- _TASK INPUTS_:
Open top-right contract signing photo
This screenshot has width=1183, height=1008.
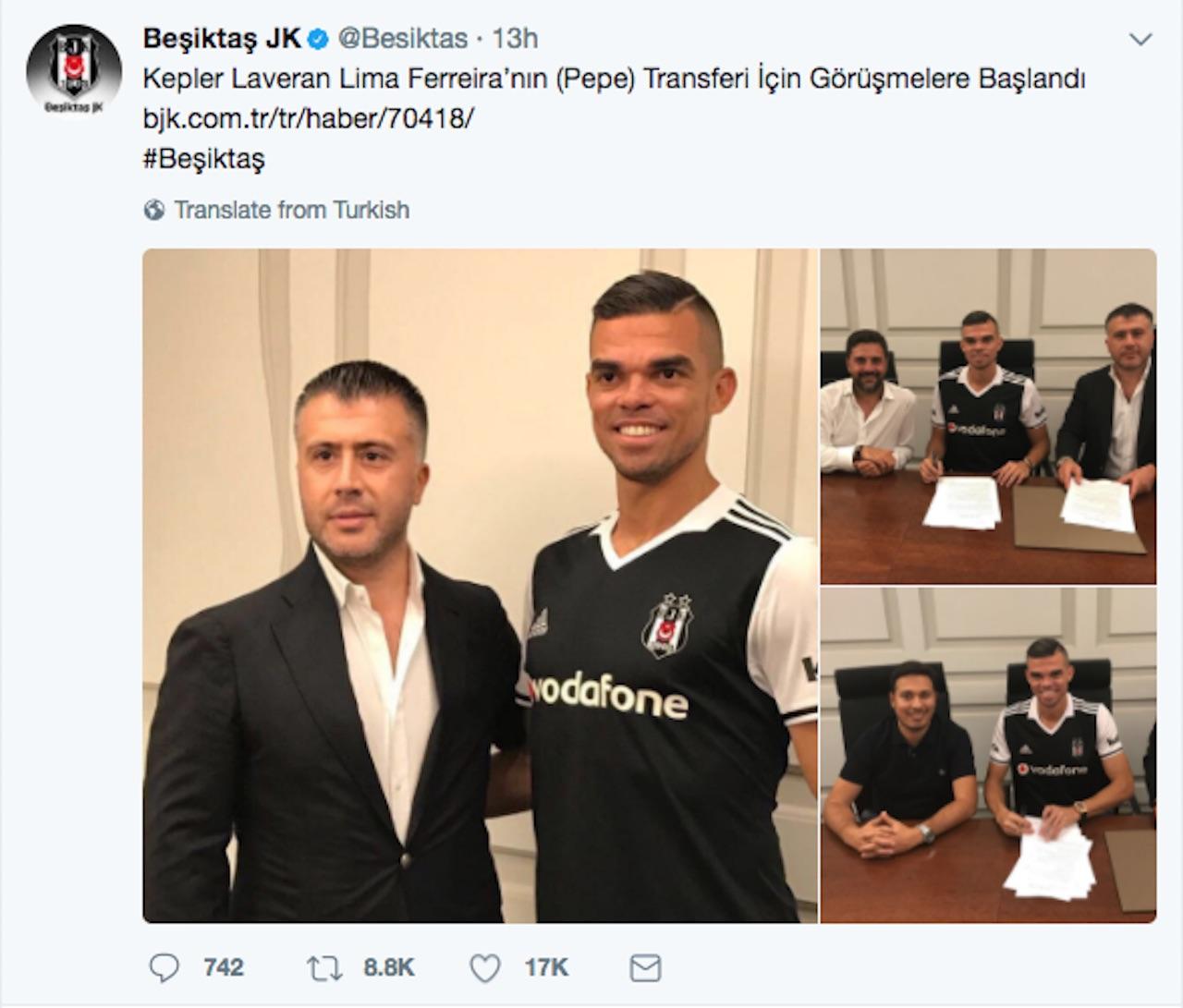pos(988,416)
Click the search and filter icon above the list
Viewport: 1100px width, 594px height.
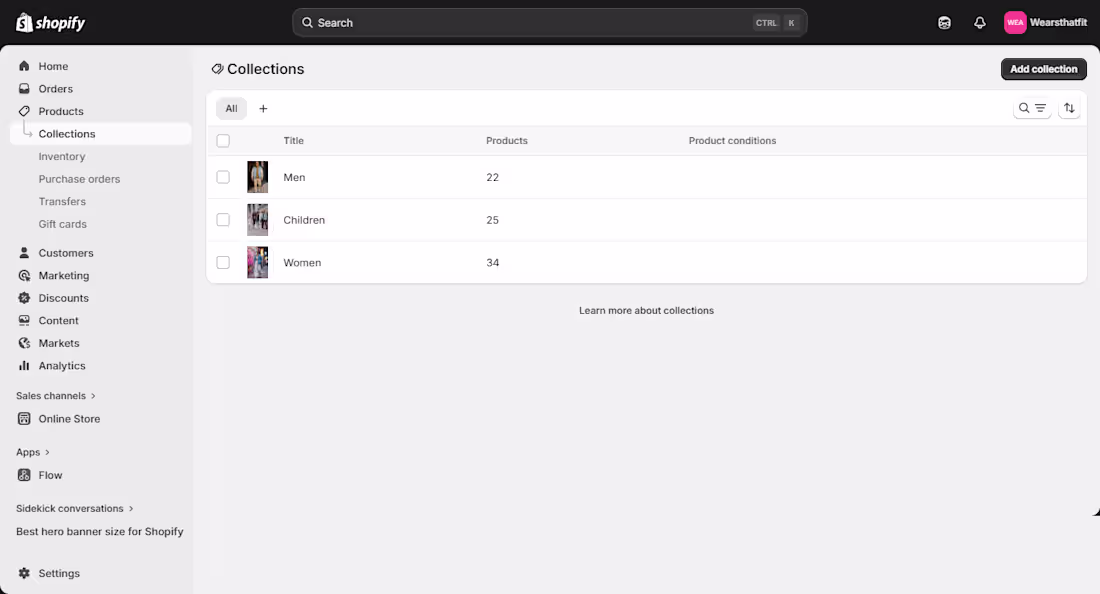pyautogui.click(x=1032, y=107)
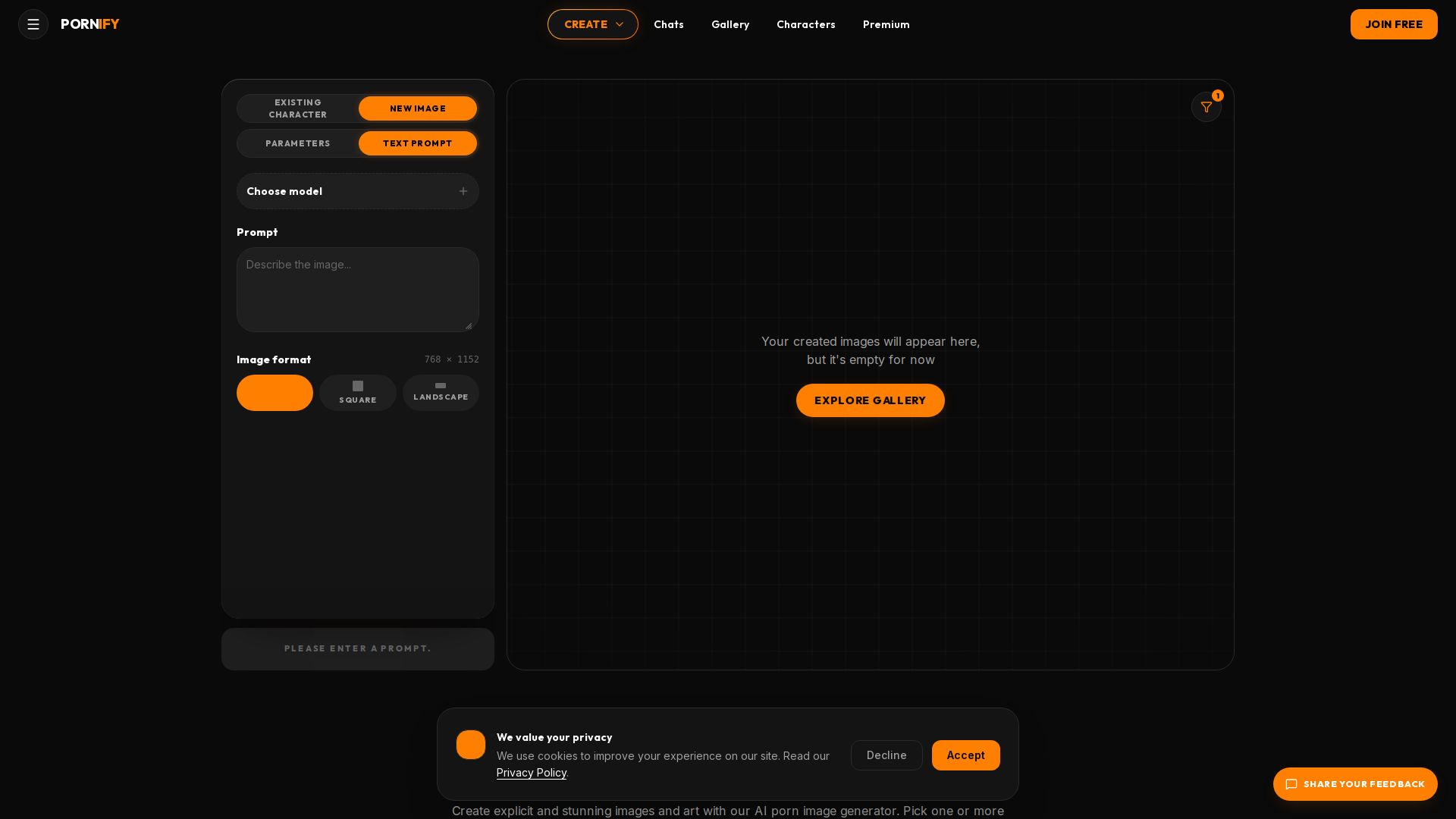Screen dimensions: 1456x819
Task: Accept the cookie consent
Action: click(x=966, y=755)
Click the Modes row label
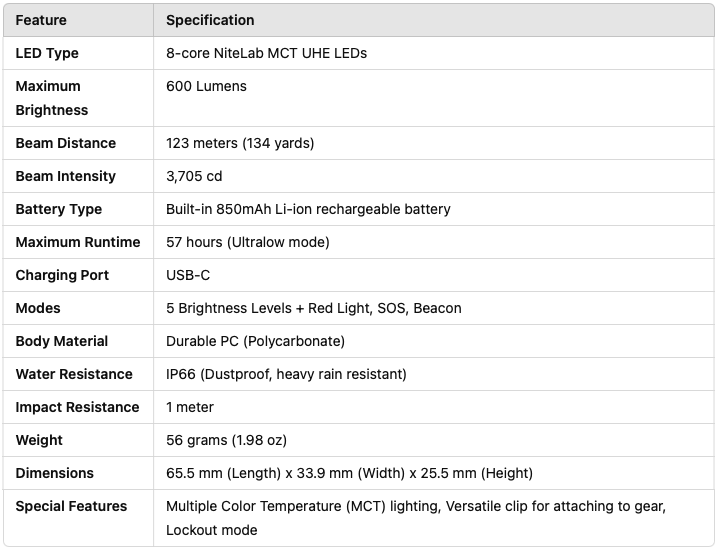The width and height of the screenshot is (720, 550). (38, 308)
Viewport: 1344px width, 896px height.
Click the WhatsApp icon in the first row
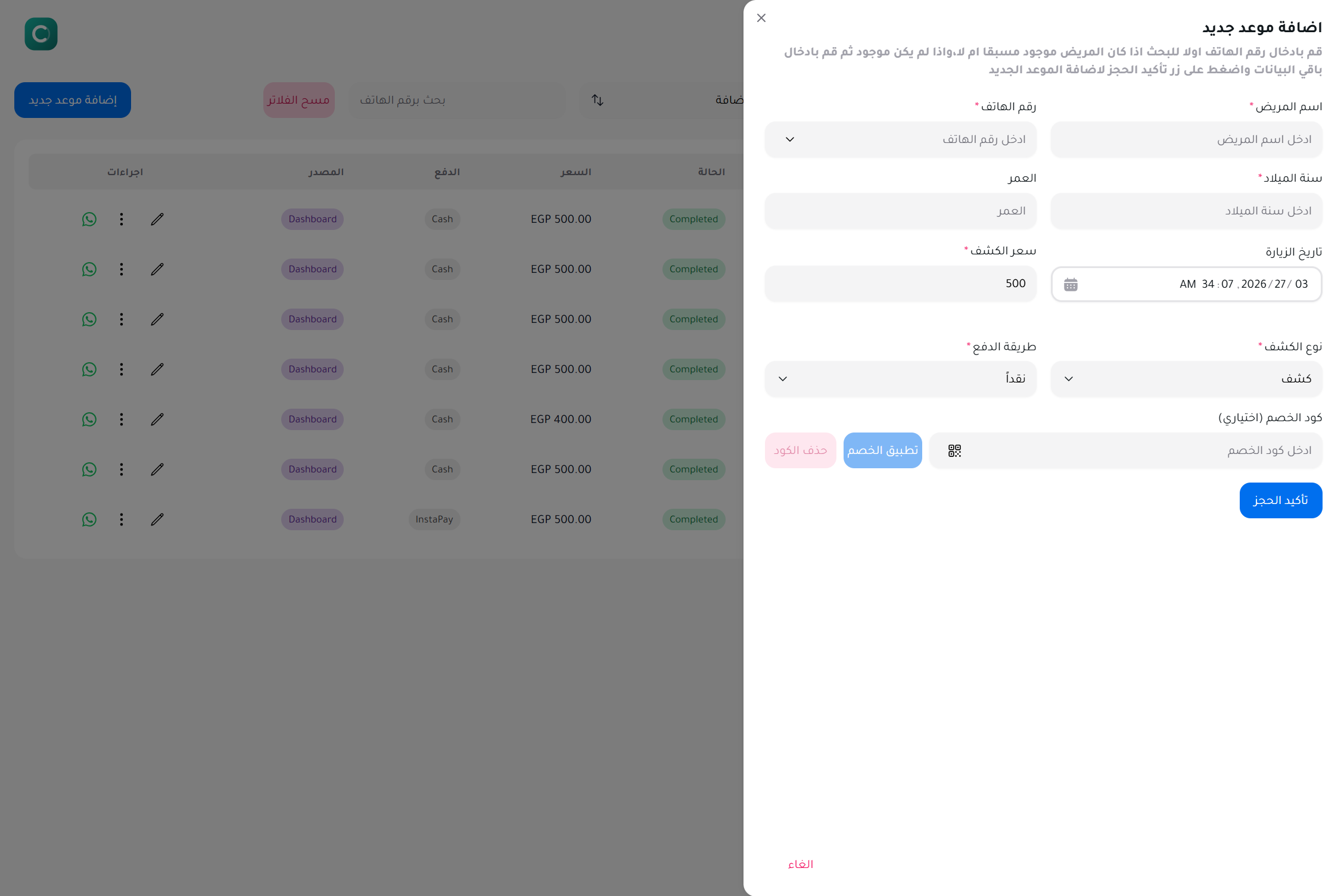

- _WHAT THE TASK ASKS_: The full set of entries should be transcribed exactly, pictures left aside.

- _SOLUTION_:
Open top-right contract signing photo
This screenshot has width=1183, height=1008.
pos(988,416)
Click the search and filter icon above the list
Viewport: 1100px width, 594px height.
pyautogui.click(x=1032, y=107)
Screen dimensions: 1456x819
Task: Accept the cookie consent
Action: click(x=966, y=755)
Click the Modes row label
The width and height of the screenshot is (720, 550). (38, 308)
Viewport: 1344px width, 896px height.
Click the WhatsApp icon in the first row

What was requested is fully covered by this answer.